**Objectives**
(1) Answer these from the lahar passage:
(a) About how far upstream from Bacolor did the peak flow inundate arable land?
(b) At what time on June 15 did a lahar follow the silty tephra fall at Porac, according to residents?
(c) Near Dolores, what directly overlies the silty tephra fall?
(2) Please pick up the lahar passage after its final sentence and carry it on.

**Passage given**
▶
The peak flow along the Pasig-Potrero River spilled over a containment dike on the northeast side of the channel inundating arable land about 0.5 km upstream from Bacolor. Below Bacolor, aggradation of the mainstem channel and flow upstream along low-gradient distributary channels blocked drainage canals leading from rice fields to the river. As a result, parts of Bacolor and the surrounding area were inundated by backflooding of tributary canals. Although this lahar did not directly inundate large sections of inhabited or arable lands, it wreaked considerable havoc indirectly by inducing backflooding of channels along the alluvial plains.
Residents of Porac report that silty tephra fall on June 15 was followed by a lahar at 1330, which was followed shortly thereafter by pumice fall (W.E. Scott, U.S. Geological Survey, written commun., 1992). Deposits in Porac and those a few kilometers upstream near Dolores (Porac Municipality) are consistent with those reports and further show that both debris flow and hyperconcentrated flow passed along the Porac River. Near Dolores (location P2, fig. 1), older flood-plain deposits are mantled by a few centimeters of silty tephra fall, which is overlain by a thin, massive to slightly inversely graded sand and a pebbly muddy sand (W.E. Scott, U.S. Geological Survey, written commun., 1992). These deposits are covered by pumice fall. The pumice fall is overlain by poorly sorted coarse sand containing conspicuous lithic pebbles and massive to laminated sand that contains scattered lithic pebbles. The postpumice-fall deposits represent a debris flow followed by more dilute recessional flow that passed through the channel on June 30 (W.E. Scott, U.S. Geological Survey, written commun., 1992).
◀
**Record list**
▶
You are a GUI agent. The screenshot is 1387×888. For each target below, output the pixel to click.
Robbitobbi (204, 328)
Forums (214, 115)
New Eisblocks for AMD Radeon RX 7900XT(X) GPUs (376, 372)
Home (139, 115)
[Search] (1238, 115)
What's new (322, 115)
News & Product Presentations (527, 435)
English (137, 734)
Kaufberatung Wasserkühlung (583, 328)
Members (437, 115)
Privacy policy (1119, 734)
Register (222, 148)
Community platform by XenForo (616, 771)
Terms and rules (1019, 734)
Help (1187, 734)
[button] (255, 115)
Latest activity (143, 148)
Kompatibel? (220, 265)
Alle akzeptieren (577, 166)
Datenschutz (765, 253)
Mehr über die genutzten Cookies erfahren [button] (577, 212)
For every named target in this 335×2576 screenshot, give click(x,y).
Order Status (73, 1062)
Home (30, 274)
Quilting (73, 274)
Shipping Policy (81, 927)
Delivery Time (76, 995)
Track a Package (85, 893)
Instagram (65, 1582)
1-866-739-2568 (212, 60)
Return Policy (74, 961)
◀
▶
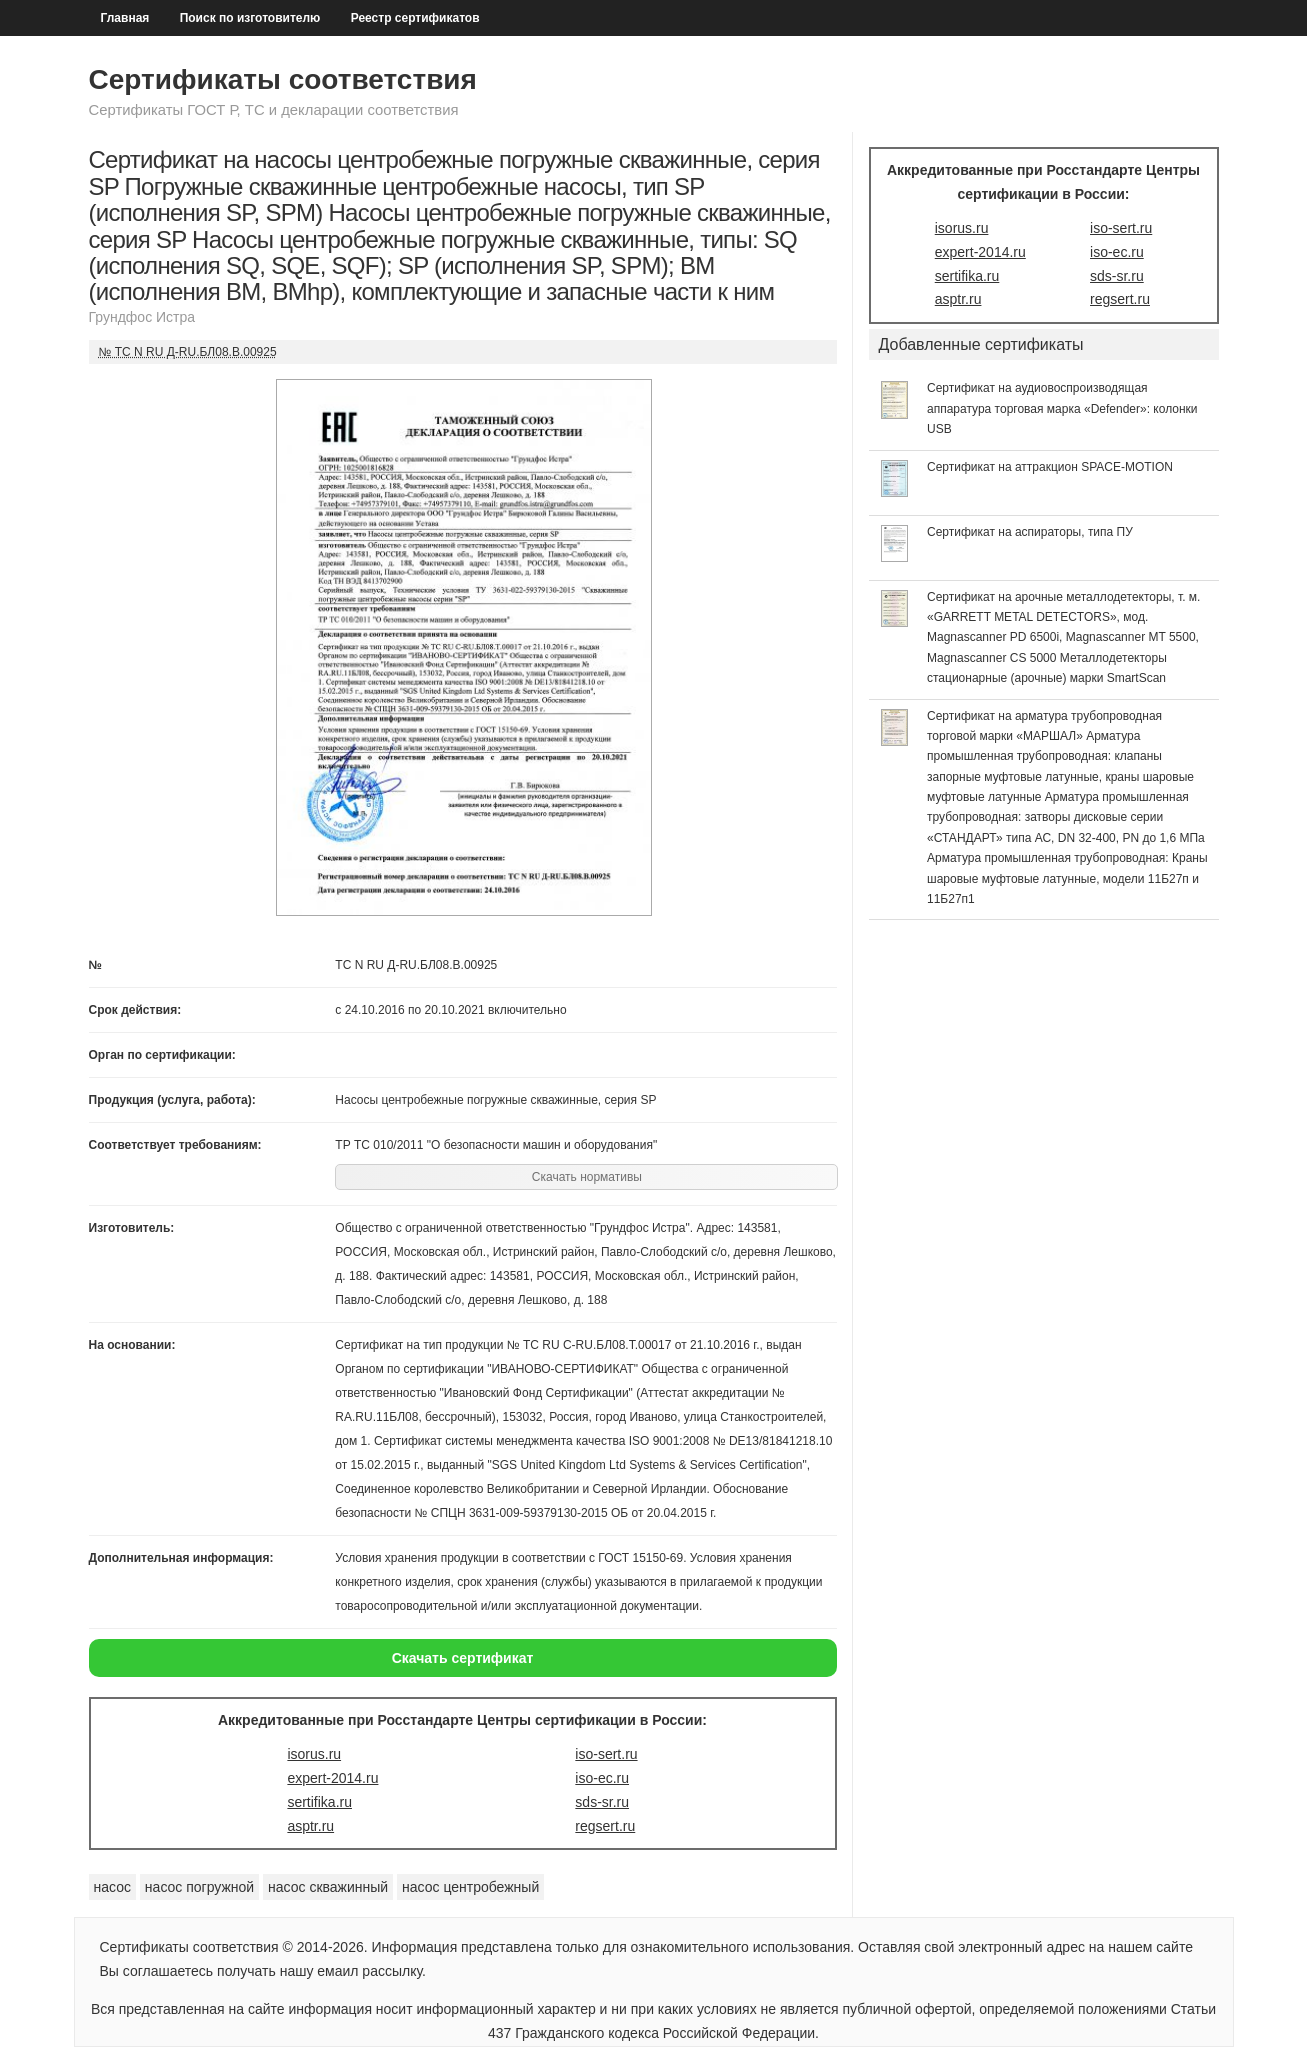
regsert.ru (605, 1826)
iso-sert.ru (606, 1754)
◀
**Outputs for the tasks**
(1)
(a) About 0.5 km
(b) 1330
(c) A thin, massive to slightly inversely graded sand and a pebbly muddy sand

(2)
Complex stratigraphy in the upper Porac River basin (location P1, fig. 1) indicates contemporaneous emplacement of pyroclastic flows and at least one lahar and also shows that some lahars were generated well after tephra-mantled hillslopes were incised by overland flow. Deposits related to the peak-discharge lahar, which occurred prior to the deposition of the pumice fall, were not observed, however. Several meters of multiple postpumice-fall pyroclastic-flow deposits fill the upper valley. At least one debris-flow deposit is interbedded with this fill, another mantles the fill, and channel fill inset against the pyroclastic deposits has the characteristics of a debris-flow deposit. An extensive network of rills eroded into the tephra mantle scores the surrounding hillsides (fig. 15). These rills, some as deep as a few tens of centimeters, extend downslope to the valley fill where they are partly filled by debris-flow deposits. Only a few major rills cut across the surface of the valley fill; minor rills are truncated. These relations show that debris was mobilized along the channel after the formation of the rill network on the hillslopes and that overland flow had diminished before deposition of the valley fill was complete.
Figure 15. Network of rills established on tephra-mantled hillslopes by rain that fell during the June 15 eruption. Photograph taken June 25, 1991.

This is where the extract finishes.